ASSIGNMENT: Please repeat the lines below exactly. Begin with the line containing "Weddings (272, 194)" and go on through the line containing "Archive (198, 171)".

INFORMATION SUPPLIED:
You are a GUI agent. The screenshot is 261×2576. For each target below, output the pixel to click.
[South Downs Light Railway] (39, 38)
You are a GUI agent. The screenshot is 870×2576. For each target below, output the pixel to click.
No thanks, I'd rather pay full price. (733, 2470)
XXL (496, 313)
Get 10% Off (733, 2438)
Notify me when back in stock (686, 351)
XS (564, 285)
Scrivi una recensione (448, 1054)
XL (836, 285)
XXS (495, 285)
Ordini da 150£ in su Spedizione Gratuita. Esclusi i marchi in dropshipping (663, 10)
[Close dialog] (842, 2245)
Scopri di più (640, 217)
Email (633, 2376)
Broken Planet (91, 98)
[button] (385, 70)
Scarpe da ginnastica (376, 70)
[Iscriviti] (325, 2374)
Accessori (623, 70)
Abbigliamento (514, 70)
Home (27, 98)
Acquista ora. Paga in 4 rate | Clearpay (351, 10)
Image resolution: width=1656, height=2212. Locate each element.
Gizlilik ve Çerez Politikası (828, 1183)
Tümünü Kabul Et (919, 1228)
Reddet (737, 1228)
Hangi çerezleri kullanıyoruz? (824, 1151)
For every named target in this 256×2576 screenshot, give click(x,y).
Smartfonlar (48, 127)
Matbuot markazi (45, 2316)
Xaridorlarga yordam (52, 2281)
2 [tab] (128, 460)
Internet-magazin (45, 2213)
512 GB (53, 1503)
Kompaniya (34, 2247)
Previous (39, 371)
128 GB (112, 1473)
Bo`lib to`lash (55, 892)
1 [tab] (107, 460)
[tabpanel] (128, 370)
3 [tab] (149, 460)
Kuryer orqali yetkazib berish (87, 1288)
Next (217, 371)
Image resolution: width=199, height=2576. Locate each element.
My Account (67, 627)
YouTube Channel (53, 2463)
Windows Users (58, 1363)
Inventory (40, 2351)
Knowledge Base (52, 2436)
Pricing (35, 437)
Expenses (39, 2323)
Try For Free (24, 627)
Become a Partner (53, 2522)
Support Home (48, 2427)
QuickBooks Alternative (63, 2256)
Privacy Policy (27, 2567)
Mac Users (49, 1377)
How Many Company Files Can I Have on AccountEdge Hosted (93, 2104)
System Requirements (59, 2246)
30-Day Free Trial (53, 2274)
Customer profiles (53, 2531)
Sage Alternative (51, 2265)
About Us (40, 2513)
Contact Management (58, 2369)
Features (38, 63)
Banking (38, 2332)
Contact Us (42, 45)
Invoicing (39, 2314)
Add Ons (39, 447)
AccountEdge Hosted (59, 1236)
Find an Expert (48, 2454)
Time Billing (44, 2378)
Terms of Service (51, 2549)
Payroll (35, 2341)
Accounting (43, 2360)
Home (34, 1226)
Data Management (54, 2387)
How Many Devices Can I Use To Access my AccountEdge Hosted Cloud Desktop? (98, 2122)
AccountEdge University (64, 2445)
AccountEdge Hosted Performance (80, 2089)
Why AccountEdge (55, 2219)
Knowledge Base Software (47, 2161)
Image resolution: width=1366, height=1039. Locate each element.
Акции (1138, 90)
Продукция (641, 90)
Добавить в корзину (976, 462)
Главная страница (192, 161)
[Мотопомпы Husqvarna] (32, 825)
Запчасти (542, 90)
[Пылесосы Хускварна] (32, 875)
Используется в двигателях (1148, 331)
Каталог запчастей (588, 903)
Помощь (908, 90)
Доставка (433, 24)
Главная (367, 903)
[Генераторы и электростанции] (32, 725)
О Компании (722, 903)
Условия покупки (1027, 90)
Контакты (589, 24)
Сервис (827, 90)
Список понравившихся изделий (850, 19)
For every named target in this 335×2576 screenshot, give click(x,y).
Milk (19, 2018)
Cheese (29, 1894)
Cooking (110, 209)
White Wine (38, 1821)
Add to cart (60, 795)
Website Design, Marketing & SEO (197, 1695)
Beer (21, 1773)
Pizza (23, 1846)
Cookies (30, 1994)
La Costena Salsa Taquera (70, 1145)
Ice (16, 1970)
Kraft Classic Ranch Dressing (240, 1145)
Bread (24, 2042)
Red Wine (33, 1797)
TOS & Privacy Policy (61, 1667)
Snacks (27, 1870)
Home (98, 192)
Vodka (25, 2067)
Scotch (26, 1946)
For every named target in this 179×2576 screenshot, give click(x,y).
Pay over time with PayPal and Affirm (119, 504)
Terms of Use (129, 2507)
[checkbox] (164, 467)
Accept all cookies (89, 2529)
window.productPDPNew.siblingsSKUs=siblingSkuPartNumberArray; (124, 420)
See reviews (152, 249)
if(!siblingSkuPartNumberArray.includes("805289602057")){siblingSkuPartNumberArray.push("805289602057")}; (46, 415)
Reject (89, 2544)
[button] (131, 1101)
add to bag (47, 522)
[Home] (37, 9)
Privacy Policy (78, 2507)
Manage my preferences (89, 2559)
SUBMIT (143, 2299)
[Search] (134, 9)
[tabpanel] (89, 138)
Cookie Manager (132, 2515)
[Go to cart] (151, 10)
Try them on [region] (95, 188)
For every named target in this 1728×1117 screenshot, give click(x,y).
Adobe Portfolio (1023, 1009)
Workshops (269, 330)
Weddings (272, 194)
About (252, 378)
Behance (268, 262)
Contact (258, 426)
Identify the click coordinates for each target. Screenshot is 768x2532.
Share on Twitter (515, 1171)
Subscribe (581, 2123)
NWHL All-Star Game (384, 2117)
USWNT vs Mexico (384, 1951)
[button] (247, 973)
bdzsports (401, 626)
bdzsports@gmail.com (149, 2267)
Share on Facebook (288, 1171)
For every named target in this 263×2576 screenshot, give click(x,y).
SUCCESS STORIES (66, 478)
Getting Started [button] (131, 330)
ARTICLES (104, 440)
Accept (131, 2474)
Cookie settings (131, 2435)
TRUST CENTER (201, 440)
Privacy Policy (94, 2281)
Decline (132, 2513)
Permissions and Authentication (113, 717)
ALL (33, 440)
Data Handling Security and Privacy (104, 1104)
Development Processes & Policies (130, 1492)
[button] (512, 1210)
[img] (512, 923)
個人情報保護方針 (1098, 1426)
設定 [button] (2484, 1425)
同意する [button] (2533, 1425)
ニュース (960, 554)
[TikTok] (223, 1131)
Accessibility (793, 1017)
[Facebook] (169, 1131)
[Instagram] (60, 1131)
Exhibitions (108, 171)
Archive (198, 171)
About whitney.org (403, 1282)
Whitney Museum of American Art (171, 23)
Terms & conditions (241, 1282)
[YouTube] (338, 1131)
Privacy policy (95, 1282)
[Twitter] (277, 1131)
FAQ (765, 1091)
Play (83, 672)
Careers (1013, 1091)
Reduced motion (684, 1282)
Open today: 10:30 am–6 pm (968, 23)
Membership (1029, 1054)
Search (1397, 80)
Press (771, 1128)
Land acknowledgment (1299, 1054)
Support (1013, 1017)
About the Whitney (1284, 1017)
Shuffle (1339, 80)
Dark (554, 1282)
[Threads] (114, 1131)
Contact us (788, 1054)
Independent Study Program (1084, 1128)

WORKED SOLUTION:
Weddings (272, 194)
About (252, 378)
Behance (268, 262)
Contact (258, 426)
Identify the click coordinates for each target. Screenshot is 768x2532.
Share on Twitter (515, 1171)
Subscribe (581, 2123)
NWHL All-Star Game (384, 2117)
USWNT vs Mexico (384, 1951)
[button] (247, 973)
bdzsports (401, 626)
bdzsports@gmail.com (149, 2267)
Share on Facebook (288, 1171)
For every named target in this 263×2576 screenshot, give click(x,y).
SUCCESS STORIES (66, 478)
Getting Started [button] (131, 330)
ARTICLES (104, 440)
Accept (131, 2474)
Cookie settings (131, 2435)
TRUST CENTER (201, 440)
Privacy Policy (94, 2281)
Decline (132, 2513)
Permissions and Authentication (113, 717)
ALL (33, 440)
Data Handling Security and Privacy (104, 1104)
Development Processes & Policies (130, 1492)
[button] (512, 1210)
[img] (512, 923)
個人情報保護方針 (1098, 1426)
設定 [button] (2484, 1425)
同意する [button] (2533, 1425)
ニュース (960, 554)
[TikTok] (223, 1131)
Accessibility (793, 1017)
[Facebook] (169, 1131)
[Instagram] (60, 1131)
Exhibitions (108, 171)
Archive (198, 171)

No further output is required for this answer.